You wrote, confusion about the orders of monism, dualism, as well as kinds and genus is the one of the greatest cause for disrupted dialogue (the other is egoism, willfulness, or other such hubris--an ordering all the same). You worried that use of the Kabbalist (sp?) metaphors of nephesh and neshamah might muddy up the waters of discourse: The placement of these two sources, in a sort of opposition between an us and them, does not answer whether these two sources belong to the same orders, as if they belong to the same genus.
Plato draws dualistic distinctions; he speaks of body and soul. But he also had a myth that accommodates the view of one common humanity, a vision of unity. That was the myth of the divine puppeteer, and the golden and base cords that animated the actions of the human puppets where the golden cords could draw the individual human soul into a divine life in the fullest measure that human nature can admit. The way I look at it, the terms nephesh and neshamah refer to propensities in an individual human soul to respond to either the pull of the golden, or the pull of the base. And I think this is within Alamo-Girls description of those terms. (I hope she will let me know if thats not the case.)

- _DATA SEGMENT_:
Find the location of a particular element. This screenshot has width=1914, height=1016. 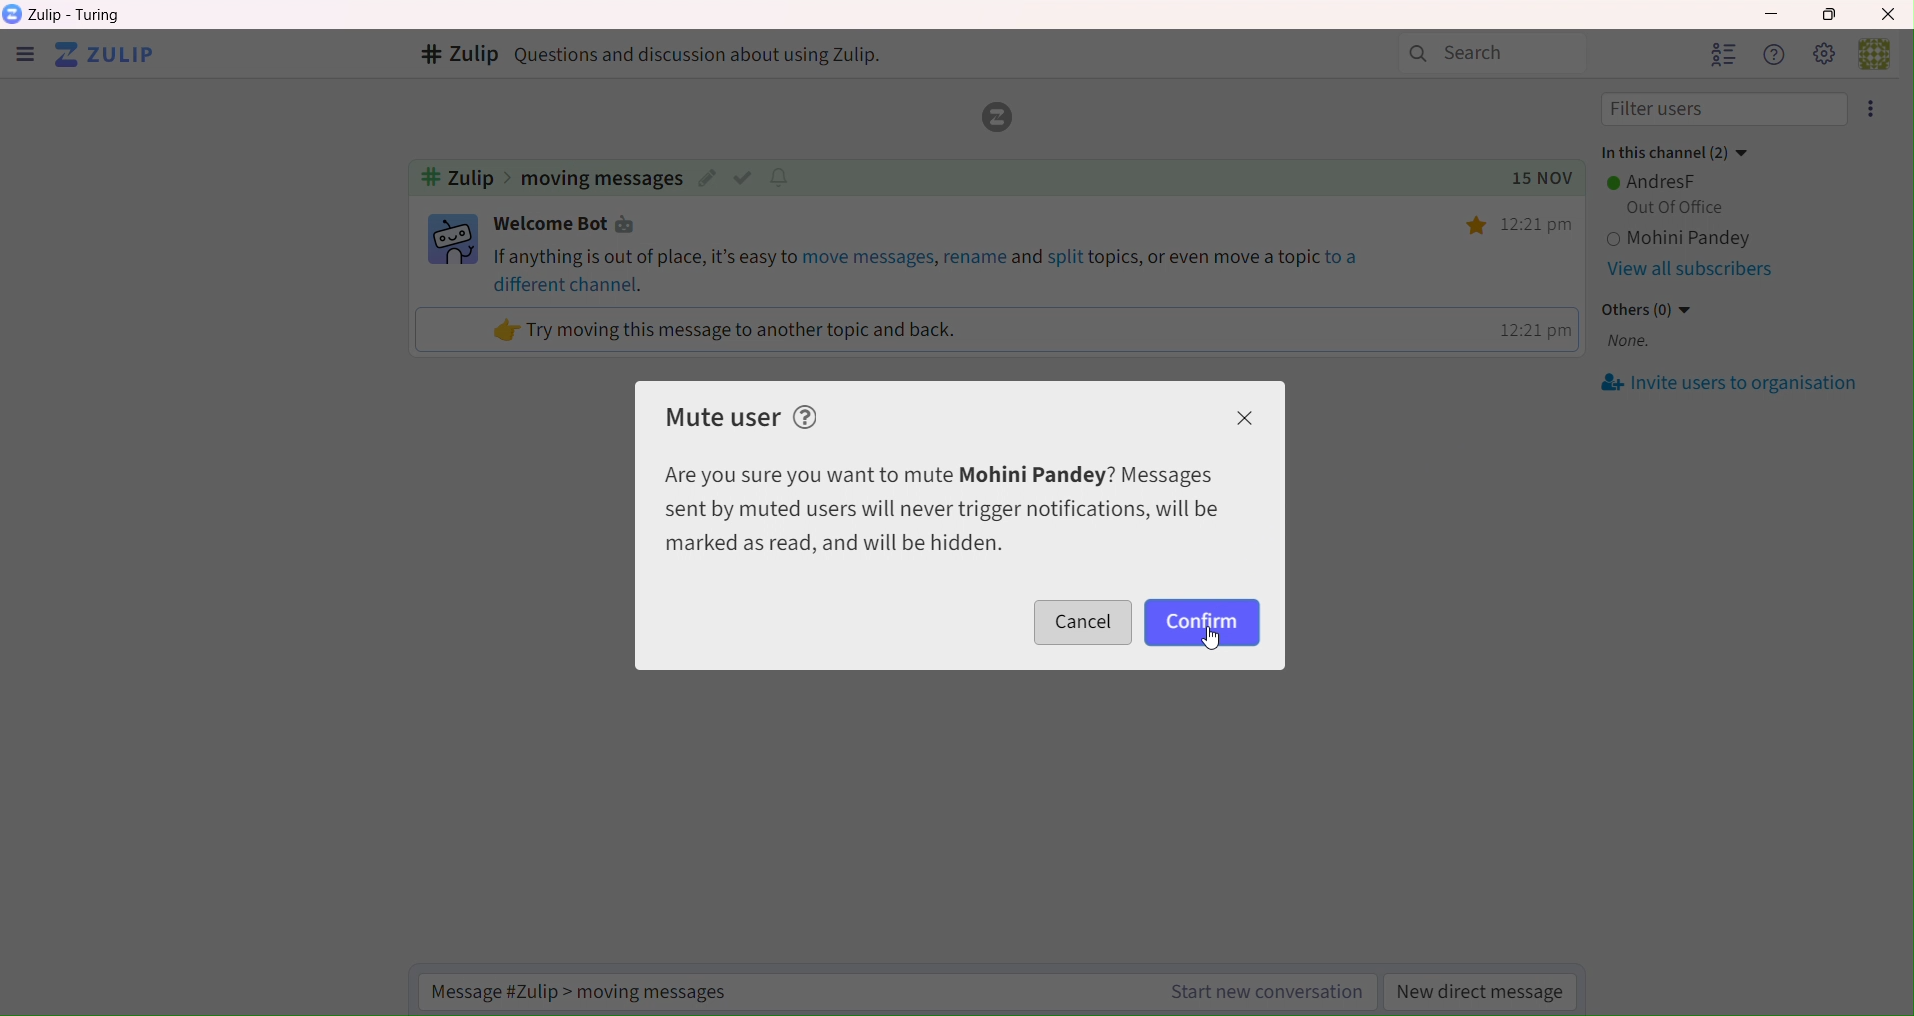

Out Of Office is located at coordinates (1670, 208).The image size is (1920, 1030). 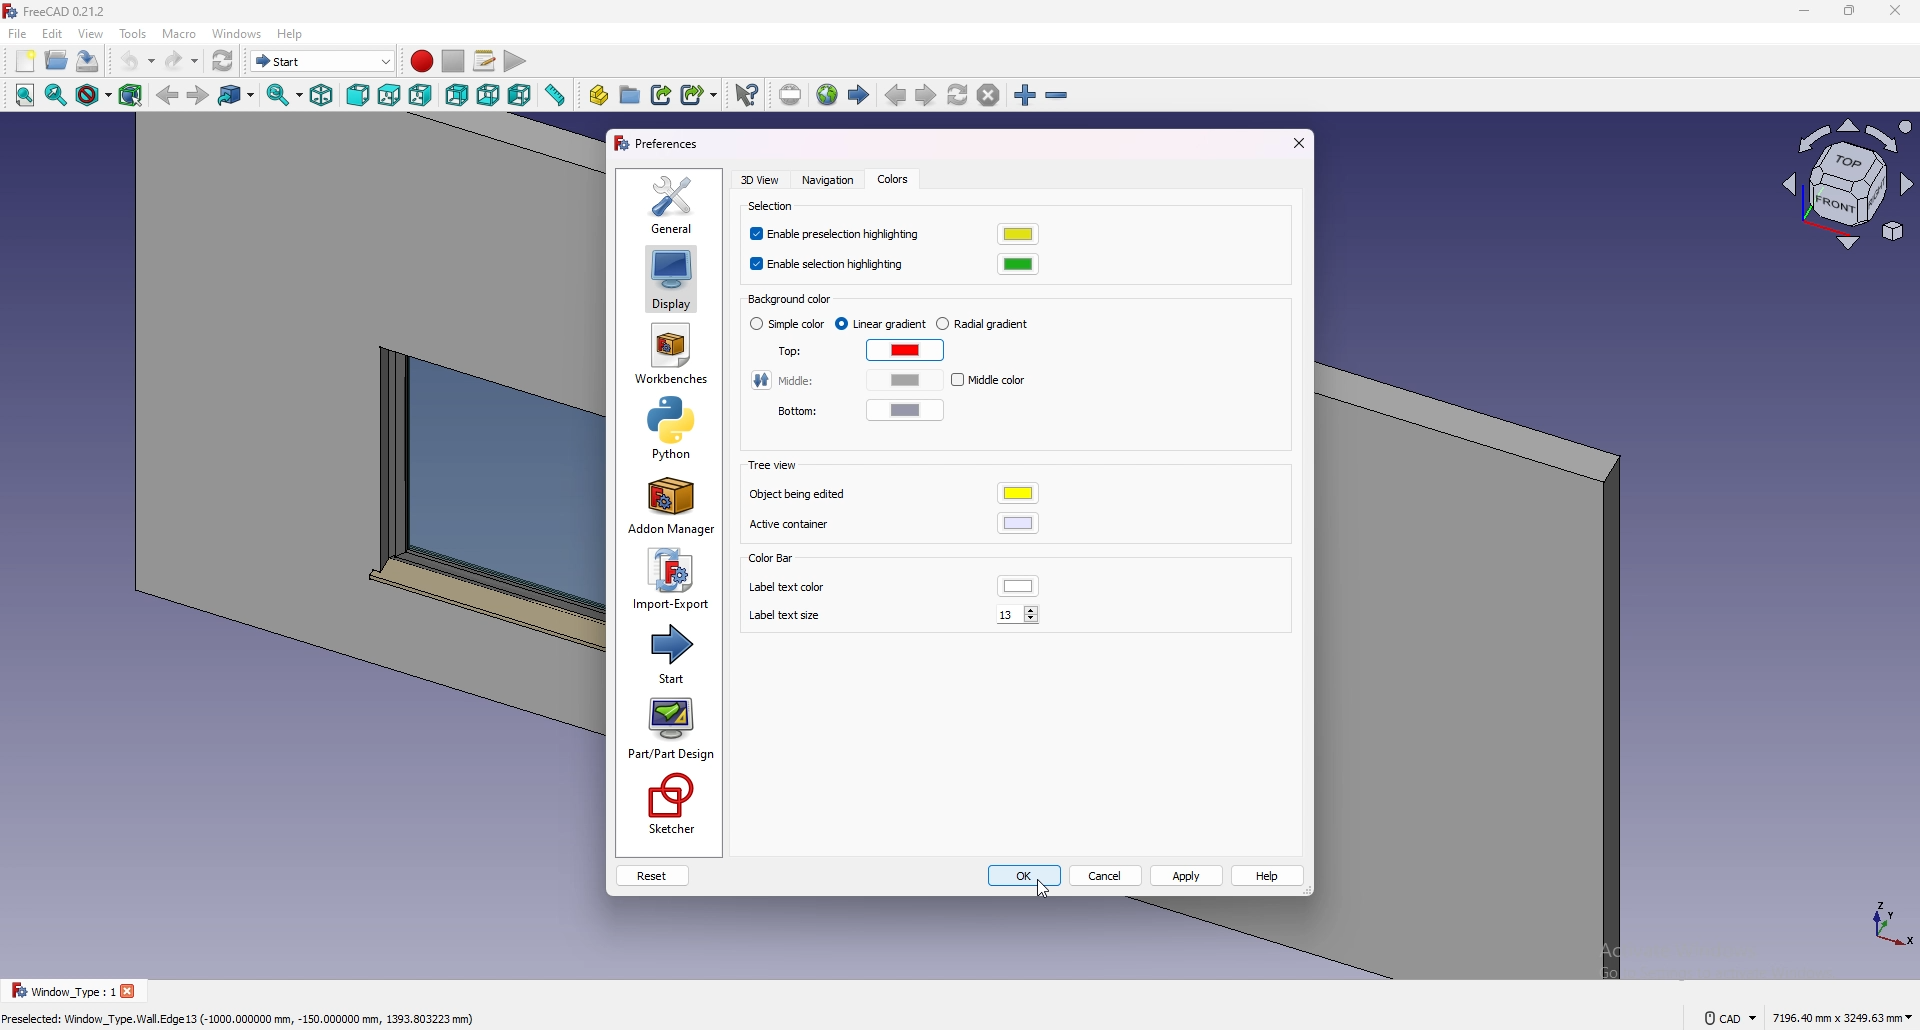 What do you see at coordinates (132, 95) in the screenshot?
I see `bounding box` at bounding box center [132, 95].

- _WHAT THE TASK ASKS_: Return, word for word, the passage of the text on nephesh and neshamah above, from "Plato draws dualistic" to "not the case.)".

- _FULL OUTPUT_:
Plato draws dualistic distinctions; he speaks of body and soul. But he also had a myth that accommodates the view of one common humanity, a vision of unity. That was the myth of the divine puppeteer, and the golden and base cords that animated the actions of the human puppets where the golden cords could draw the individual human soul into a divine life in the fullest measure that human nature can admit. The way I look at it, the terms nephesh and neshamah refer to propensities in an individual human soul to respond to either the pull of the golden, or the pull of the base. And I think this is within Alamo-Girls description of those terms. (I hope she will let me know if thats not the case.)